Hokitika hunter Alesha Tomasi has been training Gavin for two years to join her on hunts. Photo: RNZ / Tess Brunton
A Hokitika hunter has set her sights on a goat as a hunting companion.
Gavin the goat has been training since he was a kid to join the hunt.
His owner Alesha Tomasi said the two-year-old loved to swap his paddock for adventures in the hills.
She and her partner Matt are keen hunters and started looking into goats after seeing packs, sometimes of 30 or more goats, helping on hunts in the United States.
They brought Gavin - a British alpine cross Toggenburg - over from Christchurch.
Then the training started.
They took Gavin on walks and fired guns while bottle-feeding him.
"The full two years we've been training him, just taking him on little wee walks with us when we're hunting and the walks have gotten bigger and bigger," Tomasi said.
Gavin is a British alpine cross Toggenburg, a milking breed and a common one used as pack goats in the US. Photo: Tess Brunton / RNZ
He had also started joining her morning runs to prepare him for carrying a pack.
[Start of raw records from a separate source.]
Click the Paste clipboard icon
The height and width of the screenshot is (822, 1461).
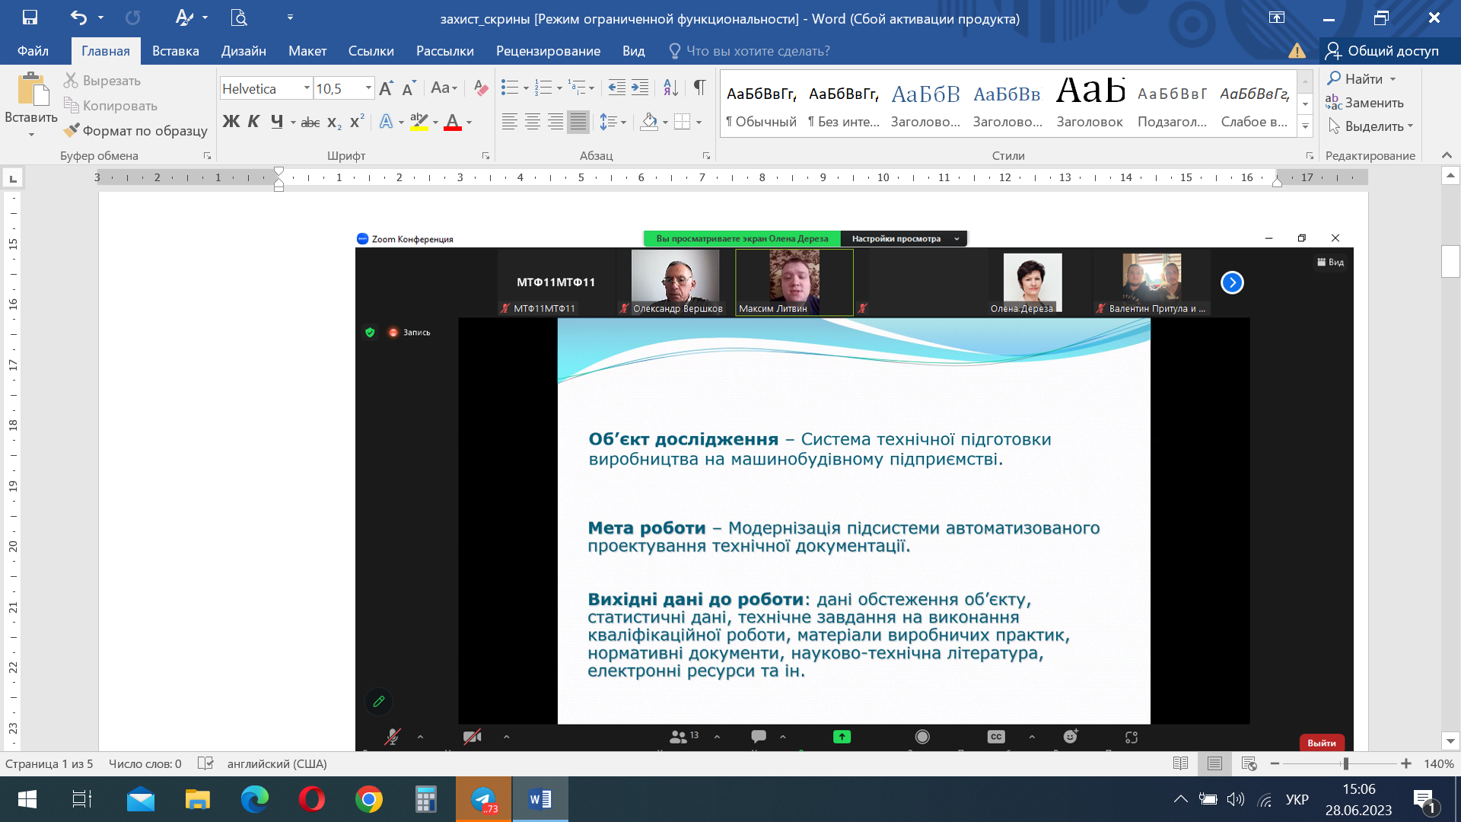[x=31, y=91]
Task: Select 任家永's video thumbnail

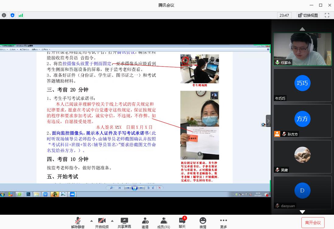Action: [302, 49]
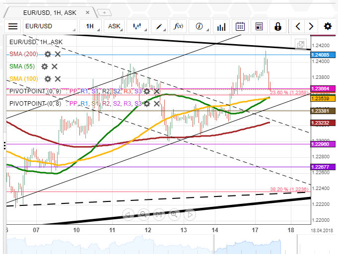Click the info icon in the toolbar
This screenshot has height=257, width=338.
pos(200,26)
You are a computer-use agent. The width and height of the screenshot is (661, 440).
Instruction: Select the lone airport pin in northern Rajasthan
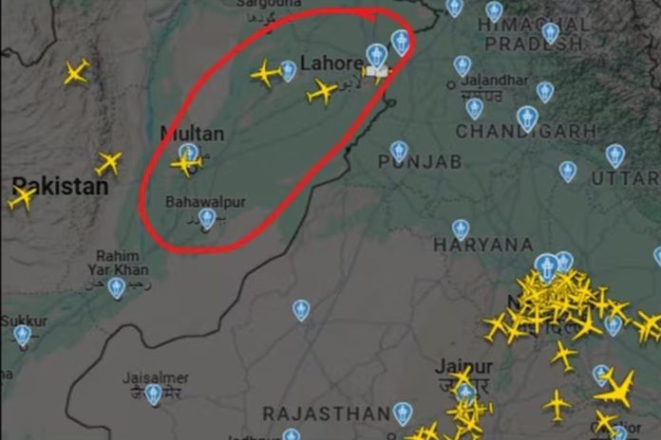[301, 310]
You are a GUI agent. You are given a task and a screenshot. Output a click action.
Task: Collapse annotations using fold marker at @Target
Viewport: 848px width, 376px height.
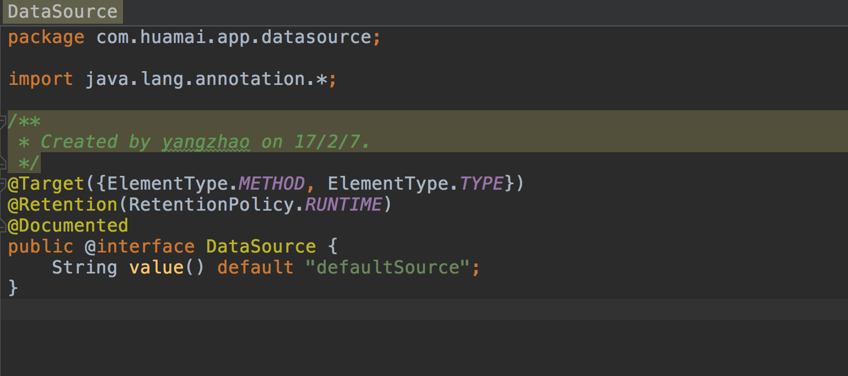click(3, 184)
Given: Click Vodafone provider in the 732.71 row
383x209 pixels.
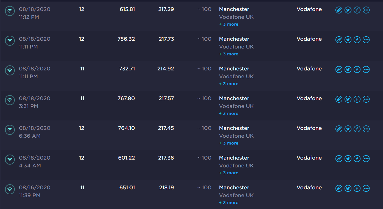Looking at the screenshot, I should pos(309,69).
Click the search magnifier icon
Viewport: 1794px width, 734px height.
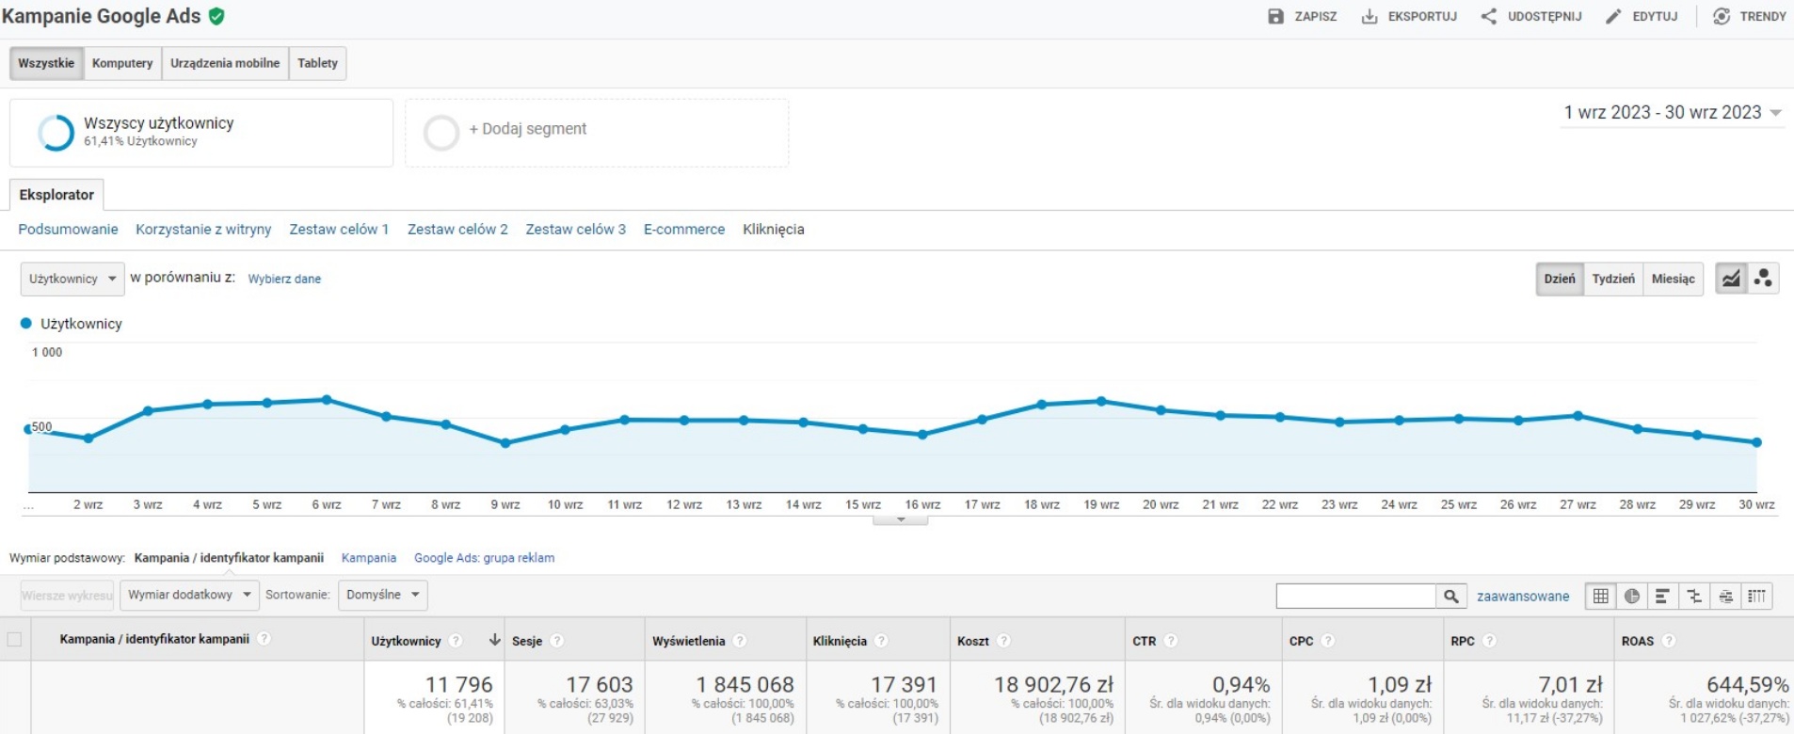[x=1450, y=596]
"He's like 'what the hell, why are we running? Do we have to run?' But if you're running, he'll follow," Tomasi said.
"It's funny. I have the dog on the lead and not him because he's more well-behaved than the dog at staying beside me."
Eventually, she said Gavin would be able to carry between 20 to 30 kilograms of gear.
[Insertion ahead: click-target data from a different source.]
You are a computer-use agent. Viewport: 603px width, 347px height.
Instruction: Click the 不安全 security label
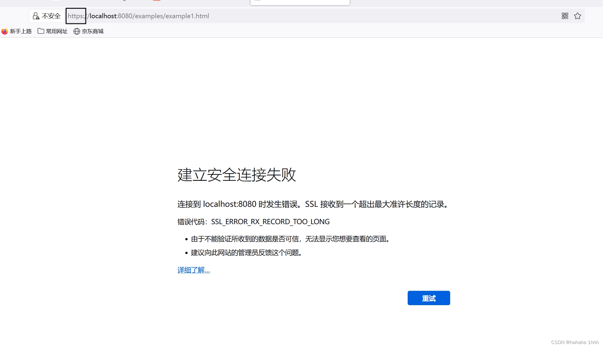[51, 16]
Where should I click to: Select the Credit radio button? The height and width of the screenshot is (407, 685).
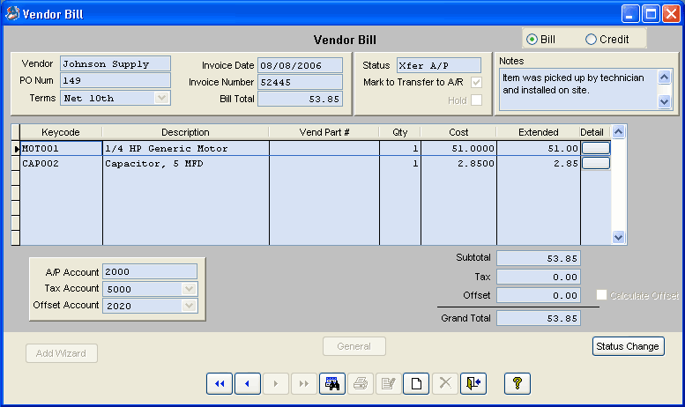(x=591, y=40)
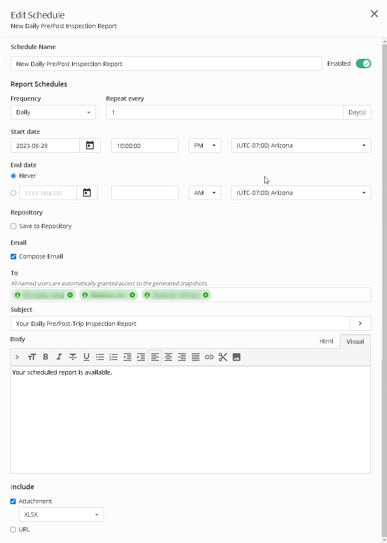Select the Never end date option

pyautogui.click(x=14, y=176)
"We're hoping to do multi-day trips with him into tops or up river beds, hunting," Tomasi said.
"With him, being able to carry weight in for us, it's really game changing so we can take more food and more supplies or more meat out."
But it was not just his ability to carry that has been handy on the hunt.
"We've come across goats in the wild with him and he'll go up to them and say hello. But he's been such a good Judas goat because they'll start following us," she said.
"He's actually really good bait. The deer get really confused. They just stand there and look at him and they're like 'what is this?' and we seem to get quite a few extra seconds away."
He snacked away while she got him ready for a walk, putting on his prototype pack that they made for him.
But they planned to make him a new one better suited to handle the gnarly West Coast bush and hills.
Setting off, Gavin followed closely to her heels.
"Gavin's always up for an adventure. I think he just loves exploring really, he just loves going for a walk," she said.
They have already taken him on an overnight trip up the tops - he sleeps outside as he is not tent-trained - and long walks up hills and along river beds.
It could be a bit scary when he went right to the edge of bluffs, but Tomasi said he loved to look at the view.
Hunters and trampers they met were often shocked to find a pet goat joining the hunt but people loved him and wanted photos of him, she said.
They are allowed on private land, but also sought special permission from the Department of Conservation.
They had to show they could mitigate his risks - he could not reproduce and he carried his own food to limit his browsing, she said.
"Gavin's actually the first ever goat in New Zealand to have a DOC (pack goat) permit."
Armed with his permit, he could now join hunts on stewardship land between Hokitika to South Westland.
And soon she hoped to have a new addition to their hunting party.
They recently bought Gavin's three-month-old nephew, Kevin, who is being trained up to join his uncle on their hunting adventures.
As for life outside the hunt, the "double-trouble" liked to get up to mischief, headbutting their houses, dancing around and moving buckets around the paddock, she said.
Gavin was an escape artist who used to treat her veggie garden as his salad bar before they put a deer fence around his paddock, Tomasi said.